1,4-Naphthoquinone or para-naphthoquinone is a quinone derived from naphthalene. It forms volatile yellow triclinic crystals and has a sharp odor similar to benzoquinone. It is almost insoluble in cold water, slightly soluble in petroleum ether, and more soluble in polar organic solvents. In alkaline solutions it produces a reddish-brown color.

Natural vitamin K is a derivative of 1,4-naphthoquinone. It is a planar molecule with one aromatic ring fused to a quinone subunit. 1,4-naphathoquinone itself has some vitamin K activity.

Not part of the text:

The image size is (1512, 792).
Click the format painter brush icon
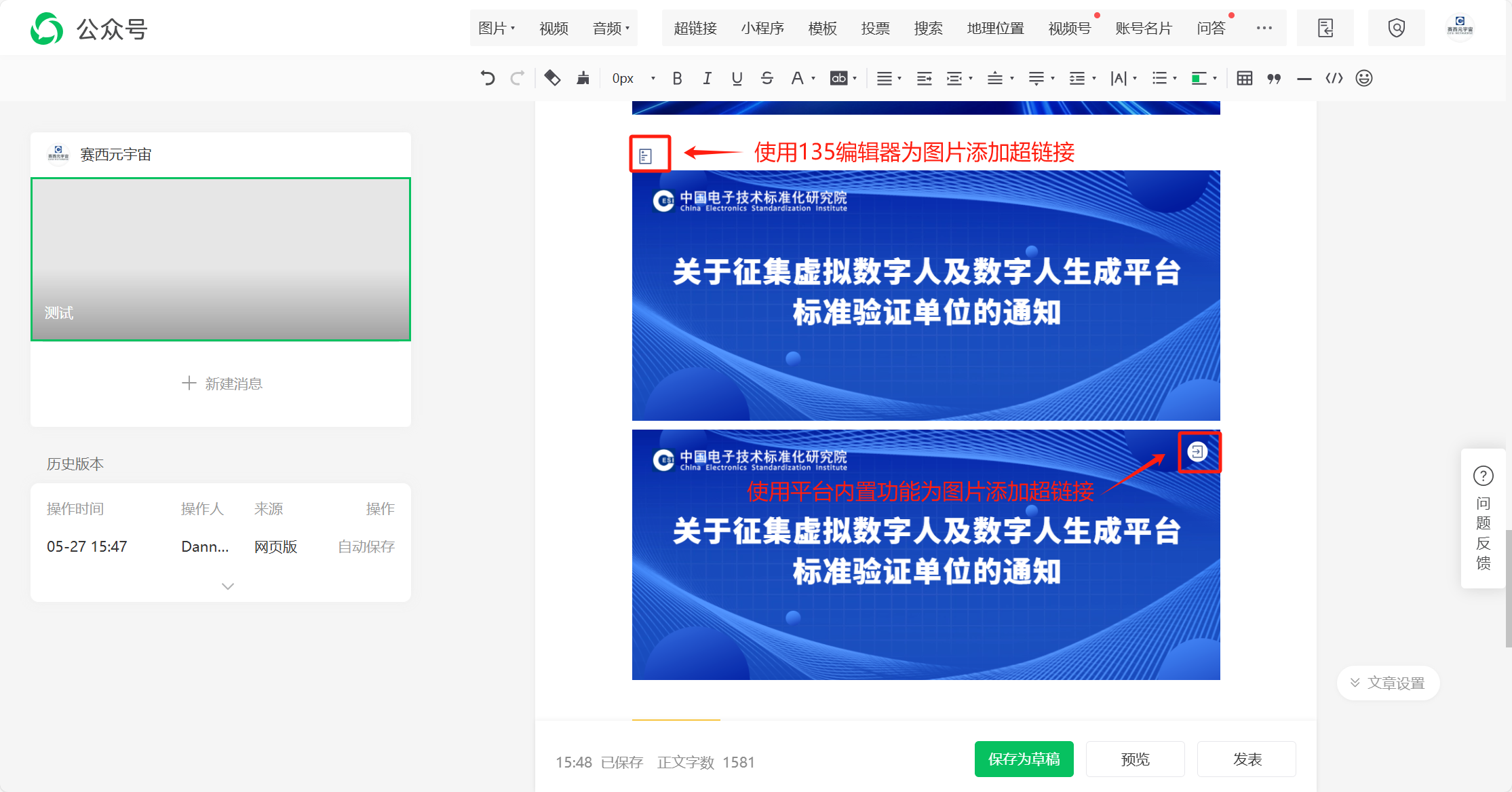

It is an isomer of 1,2-naphthoquinone.

==Preparation==
The industrial synthesis involves aerobic oxidation of naphthalene over a vanadium oxide catalyst:
C_{10}H_{8} + 3/2 O_{2} → C_{10}H_{6}O_{2} + H_{2}O
However, naphthoquinone rapidly oxidizes to phthalic anhydride under these conditions, and the latter is the major product.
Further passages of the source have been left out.